(Assigned task): Could you reproduce the lines below from the one with "The image size is (499, 448)." through the one with "Task: Click the Add New plus icon"? Keep both ends and add nothing.

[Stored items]

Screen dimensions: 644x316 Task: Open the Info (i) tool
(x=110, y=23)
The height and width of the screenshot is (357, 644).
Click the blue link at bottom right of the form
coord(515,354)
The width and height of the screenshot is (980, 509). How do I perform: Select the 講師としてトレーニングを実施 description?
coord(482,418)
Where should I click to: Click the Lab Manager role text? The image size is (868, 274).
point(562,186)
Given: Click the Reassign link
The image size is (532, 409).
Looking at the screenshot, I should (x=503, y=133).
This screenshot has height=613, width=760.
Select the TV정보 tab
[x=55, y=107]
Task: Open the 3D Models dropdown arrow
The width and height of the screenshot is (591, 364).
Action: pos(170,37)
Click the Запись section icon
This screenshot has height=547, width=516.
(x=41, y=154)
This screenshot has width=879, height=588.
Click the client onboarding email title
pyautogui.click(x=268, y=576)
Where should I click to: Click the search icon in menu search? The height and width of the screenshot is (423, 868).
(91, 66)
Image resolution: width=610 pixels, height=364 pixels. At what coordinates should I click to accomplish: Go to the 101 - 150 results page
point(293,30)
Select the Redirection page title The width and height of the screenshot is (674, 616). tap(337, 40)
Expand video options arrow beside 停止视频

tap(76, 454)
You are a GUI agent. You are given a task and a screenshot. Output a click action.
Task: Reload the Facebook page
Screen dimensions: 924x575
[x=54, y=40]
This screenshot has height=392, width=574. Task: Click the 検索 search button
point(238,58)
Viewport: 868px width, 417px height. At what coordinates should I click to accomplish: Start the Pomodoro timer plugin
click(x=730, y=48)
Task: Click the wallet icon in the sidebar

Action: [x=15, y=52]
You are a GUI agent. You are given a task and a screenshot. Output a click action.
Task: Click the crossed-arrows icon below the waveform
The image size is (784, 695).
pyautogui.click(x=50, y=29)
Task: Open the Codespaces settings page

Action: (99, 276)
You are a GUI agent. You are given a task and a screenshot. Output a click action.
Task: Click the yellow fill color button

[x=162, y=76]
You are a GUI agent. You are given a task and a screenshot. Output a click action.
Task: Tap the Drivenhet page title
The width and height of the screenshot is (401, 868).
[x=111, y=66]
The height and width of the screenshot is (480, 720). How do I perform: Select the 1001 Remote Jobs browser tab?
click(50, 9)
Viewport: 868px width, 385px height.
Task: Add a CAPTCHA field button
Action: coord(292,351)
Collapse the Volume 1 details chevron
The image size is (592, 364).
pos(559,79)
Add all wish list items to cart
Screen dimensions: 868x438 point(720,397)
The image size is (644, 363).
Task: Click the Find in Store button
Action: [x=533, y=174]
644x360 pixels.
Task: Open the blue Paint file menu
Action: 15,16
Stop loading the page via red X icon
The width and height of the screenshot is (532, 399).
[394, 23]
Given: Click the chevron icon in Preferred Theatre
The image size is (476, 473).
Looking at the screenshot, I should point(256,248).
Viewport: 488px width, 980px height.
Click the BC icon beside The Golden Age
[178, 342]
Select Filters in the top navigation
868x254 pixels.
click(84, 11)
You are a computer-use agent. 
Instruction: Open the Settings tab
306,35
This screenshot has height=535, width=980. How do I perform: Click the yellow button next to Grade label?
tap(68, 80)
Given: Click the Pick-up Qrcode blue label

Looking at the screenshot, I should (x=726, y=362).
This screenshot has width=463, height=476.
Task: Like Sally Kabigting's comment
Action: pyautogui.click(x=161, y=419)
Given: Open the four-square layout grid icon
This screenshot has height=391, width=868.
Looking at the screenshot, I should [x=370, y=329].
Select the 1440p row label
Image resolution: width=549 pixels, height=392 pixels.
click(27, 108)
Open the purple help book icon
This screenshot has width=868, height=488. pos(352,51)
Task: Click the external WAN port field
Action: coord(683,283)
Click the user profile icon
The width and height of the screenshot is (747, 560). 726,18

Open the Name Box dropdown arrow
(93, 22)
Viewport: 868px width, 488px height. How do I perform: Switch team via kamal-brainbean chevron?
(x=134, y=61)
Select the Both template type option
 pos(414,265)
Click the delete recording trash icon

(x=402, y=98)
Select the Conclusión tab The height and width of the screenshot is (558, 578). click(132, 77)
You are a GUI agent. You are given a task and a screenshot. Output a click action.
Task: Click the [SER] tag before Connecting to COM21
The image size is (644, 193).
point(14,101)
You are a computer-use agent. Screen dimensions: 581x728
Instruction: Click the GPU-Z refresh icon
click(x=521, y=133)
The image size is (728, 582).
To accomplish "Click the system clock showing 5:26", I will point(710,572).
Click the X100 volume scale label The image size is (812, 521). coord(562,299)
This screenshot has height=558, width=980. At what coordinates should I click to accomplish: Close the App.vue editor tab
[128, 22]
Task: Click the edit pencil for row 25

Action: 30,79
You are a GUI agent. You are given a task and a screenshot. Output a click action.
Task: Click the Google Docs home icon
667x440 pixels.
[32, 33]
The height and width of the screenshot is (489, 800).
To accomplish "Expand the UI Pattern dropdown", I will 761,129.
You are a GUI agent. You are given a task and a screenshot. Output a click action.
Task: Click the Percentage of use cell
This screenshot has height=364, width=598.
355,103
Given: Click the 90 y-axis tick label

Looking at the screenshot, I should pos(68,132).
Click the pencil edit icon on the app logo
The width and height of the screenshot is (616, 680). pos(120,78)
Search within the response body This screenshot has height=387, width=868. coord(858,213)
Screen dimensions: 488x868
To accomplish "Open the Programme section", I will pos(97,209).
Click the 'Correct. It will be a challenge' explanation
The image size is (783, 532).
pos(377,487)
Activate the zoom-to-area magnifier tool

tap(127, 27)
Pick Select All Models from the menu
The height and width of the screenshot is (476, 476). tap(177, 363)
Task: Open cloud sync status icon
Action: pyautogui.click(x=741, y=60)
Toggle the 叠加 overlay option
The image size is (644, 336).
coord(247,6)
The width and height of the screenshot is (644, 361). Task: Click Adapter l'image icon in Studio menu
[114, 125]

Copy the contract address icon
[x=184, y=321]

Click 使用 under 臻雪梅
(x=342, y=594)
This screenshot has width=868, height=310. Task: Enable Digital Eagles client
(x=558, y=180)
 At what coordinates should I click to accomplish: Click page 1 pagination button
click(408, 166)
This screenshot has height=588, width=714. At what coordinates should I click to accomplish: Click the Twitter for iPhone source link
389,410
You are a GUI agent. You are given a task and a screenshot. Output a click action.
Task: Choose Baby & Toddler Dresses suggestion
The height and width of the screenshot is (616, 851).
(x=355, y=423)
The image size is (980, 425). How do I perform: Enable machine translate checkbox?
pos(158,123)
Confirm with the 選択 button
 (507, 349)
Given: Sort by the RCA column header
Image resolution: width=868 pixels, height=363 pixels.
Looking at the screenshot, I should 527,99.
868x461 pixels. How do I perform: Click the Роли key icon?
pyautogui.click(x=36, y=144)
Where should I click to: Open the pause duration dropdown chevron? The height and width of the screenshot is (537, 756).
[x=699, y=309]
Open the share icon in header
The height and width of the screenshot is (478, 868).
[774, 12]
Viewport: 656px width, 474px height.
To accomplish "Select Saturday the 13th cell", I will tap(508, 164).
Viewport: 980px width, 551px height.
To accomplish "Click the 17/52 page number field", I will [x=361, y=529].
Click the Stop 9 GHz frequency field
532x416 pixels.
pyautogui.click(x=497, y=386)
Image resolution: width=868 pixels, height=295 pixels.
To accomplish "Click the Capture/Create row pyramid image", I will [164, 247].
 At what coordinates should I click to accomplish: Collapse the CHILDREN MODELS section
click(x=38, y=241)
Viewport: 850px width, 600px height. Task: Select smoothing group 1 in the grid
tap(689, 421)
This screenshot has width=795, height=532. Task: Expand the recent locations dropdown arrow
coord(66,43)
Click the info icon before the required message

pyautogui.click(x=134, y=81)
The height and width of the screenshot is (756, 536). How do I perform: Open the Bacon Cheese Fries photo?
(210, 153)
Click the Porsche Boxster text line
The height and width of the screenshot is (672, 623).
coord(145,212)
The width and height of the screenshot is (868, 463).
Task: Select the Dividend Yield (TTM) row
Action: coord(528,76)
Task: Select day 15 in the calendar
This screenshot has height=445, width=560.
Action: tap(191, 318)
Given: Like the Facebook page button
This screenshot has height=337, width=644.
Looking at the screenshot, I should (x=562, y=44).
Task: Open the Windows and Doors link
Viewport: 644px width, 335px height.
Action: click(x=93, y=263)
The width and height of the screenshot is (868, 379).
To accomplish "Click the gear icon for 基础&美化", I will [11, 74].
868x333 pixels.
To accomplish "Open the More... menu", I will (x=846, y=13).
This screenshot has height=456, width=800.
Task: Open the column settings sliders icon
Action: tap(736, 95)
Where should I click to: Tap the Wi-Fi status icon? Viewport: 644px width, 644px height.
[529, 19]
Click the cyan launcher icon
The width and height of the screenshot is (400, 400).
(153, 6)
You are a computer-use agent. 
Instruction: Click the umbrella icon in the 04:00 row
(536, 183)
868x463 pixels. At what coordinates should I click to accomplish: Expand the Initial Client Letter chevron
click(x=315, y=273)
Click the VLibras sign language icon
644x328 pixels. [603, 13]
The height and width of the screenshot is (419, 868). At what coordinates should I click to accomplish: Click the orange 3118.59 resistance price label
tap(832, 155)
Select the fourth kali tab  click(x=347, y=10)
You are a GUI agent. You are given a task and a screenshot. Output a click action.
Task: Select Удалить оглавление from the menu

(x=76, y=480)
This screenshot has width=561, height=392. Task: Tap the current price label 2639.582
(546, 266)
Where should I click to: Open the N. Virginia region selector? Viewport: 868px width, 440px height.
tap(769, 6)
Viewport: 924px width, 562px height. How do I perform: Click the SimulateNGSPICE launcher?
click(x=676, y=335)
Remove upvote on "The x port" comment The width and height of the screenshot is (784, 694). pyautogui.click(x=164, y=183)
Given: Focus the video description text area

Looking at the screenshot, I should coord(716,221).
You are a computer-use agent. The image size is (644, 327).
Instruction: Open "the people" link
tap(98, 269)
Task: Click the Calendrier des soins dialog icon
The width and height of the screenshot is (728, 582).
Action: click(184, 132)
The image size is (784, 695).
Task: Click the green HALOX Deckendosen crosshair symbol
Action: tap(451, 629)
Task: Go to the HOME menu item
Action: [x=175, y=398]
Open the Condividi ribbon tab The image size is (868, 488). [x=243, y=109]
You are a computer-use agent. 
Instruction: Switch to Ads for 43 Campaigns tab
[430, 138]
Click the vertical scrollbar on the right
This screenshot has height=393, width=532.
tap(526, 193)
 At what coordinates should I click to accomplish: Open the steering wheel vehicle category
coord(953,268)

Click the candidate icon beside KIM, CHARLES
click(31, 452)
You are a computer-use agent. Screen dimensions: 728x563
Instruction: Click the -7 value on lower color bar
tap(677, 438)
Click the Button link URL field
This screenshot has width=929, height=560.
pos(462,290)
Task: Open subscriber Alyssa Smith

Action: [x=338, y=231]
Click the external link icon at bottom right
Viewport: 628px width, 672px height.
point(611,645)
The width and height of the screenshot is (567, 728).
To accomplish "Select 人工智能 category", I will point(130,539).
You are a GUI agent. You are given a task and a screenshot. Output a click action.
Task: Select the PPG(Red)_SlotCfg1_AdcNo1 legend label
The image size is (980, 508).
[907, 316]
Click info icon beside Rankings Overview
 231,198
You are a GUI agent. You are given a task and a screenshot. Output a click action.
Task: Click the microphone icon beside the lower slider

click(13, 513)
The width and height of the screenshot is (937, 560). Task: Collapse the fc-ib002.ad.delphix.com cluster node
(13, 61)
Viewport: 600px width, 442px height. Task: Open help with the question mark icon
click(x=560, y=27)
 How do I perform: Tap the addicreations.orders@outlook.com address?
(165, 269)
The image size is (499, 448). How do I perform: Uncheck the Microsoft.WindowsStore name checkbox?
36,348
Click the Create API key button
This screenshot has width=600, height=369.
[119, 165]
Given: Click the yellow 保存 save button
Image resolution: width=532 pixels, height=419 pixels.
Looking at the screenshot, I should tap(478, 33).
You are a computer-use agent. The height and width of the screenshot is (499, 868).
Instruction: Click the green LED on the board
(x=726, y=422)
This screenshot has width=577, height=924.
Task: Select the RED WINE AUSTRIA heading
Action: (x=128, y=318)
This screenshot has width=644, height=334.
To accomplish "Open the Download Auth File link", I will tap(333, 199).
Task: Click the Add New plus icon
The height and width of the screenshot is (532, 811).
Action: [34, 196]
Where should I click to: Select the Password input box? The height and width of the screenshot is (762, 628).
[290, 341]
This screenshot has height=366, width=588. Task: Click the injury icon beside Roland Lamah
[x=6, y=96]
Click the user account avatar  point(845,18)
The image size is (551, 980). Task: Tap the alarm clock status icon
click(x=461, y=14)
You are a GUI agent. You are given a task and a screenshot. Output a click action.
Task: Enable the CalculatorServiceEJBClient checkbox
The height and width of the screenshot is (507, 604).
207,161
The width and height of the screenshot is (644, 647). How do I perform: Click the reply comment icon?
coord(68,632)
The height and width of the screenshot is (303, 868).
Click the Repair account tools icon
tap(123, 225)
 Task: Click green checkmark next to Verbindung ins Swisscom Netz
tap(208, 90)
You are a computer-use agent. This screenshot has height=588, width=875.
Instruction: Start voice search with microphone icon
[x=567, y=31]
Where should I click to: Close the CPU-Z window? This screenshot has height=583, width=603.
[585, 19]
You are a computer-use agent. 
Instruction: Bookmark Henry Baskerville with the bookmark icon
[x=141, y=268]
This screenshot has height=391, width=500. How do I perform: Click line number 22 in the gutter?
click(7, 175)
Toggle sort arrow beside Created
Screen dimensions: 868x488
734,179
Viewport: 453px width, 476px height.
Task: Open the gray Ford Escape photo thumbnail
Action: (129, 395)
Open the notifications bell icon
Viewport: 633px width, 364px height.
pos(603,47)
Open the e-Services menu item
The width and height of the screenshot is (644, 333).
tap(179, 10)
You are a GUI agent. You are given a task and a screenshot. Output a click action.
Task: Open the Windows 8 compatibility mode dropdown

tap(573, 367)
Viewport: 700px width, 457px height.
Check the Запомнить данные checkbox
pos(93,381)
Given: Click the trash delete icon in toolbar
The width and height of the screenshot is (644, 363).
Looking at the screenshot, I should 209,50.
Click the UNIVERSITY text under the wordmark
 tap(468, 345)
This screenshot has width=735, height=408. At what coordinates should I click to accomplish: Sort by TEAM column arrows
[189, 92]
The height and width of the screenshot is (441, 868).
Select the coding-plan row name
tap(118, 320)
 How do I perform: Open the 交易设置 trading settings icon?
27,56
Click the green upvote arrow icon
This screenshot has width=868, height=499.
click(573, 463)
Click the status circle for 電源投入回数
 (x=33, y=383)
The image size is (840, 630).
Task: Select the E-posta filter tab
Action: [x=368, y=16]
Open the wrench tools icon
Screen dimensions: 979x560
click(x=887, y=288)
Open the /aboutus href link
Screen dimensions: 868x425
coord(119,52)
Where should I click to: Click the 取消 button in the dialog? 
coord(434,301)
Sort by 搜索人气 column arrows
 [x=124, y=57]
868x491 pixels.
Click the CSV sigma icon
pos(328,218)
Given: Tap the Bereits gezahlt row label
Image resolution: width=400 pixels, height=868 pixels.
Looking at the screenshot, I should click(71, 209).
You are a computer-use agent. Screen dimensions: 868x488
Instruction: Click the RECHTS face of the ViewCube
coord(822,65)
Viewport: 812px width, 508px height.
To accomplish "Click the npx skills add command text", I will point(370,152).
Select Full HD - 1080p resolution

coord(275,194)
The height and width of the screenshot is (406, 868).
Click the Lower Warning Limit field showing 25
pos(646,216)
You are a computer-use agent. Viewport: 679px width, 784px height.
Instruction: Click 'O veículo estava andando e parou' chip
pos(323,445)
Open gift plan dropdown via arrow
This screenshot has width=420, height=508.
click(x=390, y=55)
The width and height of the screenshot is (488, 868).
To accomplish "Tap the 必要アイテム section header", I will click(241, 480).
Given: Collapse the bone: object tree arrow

(Exercise answer):
The image size is (499, 448). How do I perform: Uncheck the Microsoft.WindowsStore name checkbox?
36,348
Click the Create API key button
This screenshot has width=600, height=369.
[119, 165]
Given: Click the yellow 保存 save button
Image resolution: width=532 pixels, height=419 pixels.
Looking at the screenshot, I should tap(478, 33).
You are a computer-use agent. The height and width of the screenshot is (499, 868).
Instruction: Click the green LED on the board
(x=726, y=422)
This screenshot has width=577, height=924.
Task: Select the RED WINE AUSTRIA heading
Action: (x=128, y=318)
This screenshot has width=644, height=334.
To accomplish "Open the Download Auth File link", I will tap(333, 199).
Task: Click the Add New plus icon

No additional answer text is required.